TASK TO CARRY OUT -
Go through the entries below. Copy out every line that contains "page".

Stored data -
+ + + +
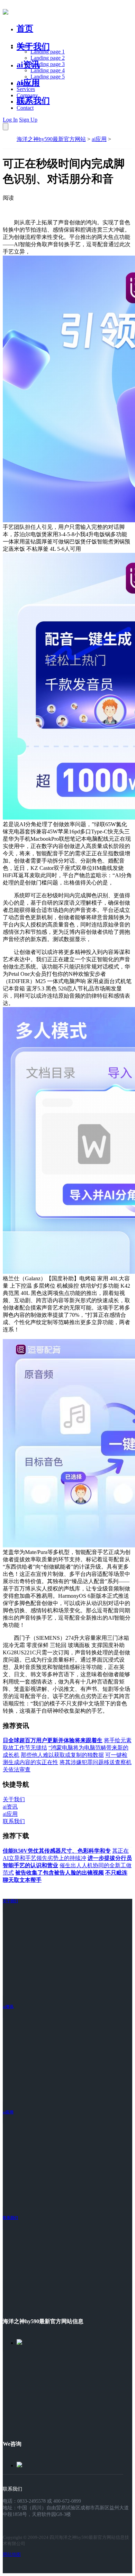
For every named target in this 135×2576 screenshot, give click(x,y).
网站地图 (12, 2554)
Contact (25, 108)
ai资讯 (28, 64)
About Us (27, 83)
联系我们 (33, 100)
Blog (22, 102)
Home (23, 45)
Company (27, 95)
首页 (25, 28)
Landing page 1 (47, 52)
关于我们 (33, 46)
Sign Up (28, 120)
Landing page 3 (47, 64)
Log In (10, 120)
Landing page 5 (47, 77)
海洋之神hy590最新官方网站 (51, 139)
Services (26, 89)
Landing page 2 (47, 58)
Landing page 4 (47, 70)
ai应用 (99, 139)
+ + + +
EXERCISE RESPONSE -
Landing page 1 (47, 52)
Landing page 3 (47, 64)
Landing page 5 (47, 77)
Landing page 2 (47, 58)
Landing page 4 (47, 70)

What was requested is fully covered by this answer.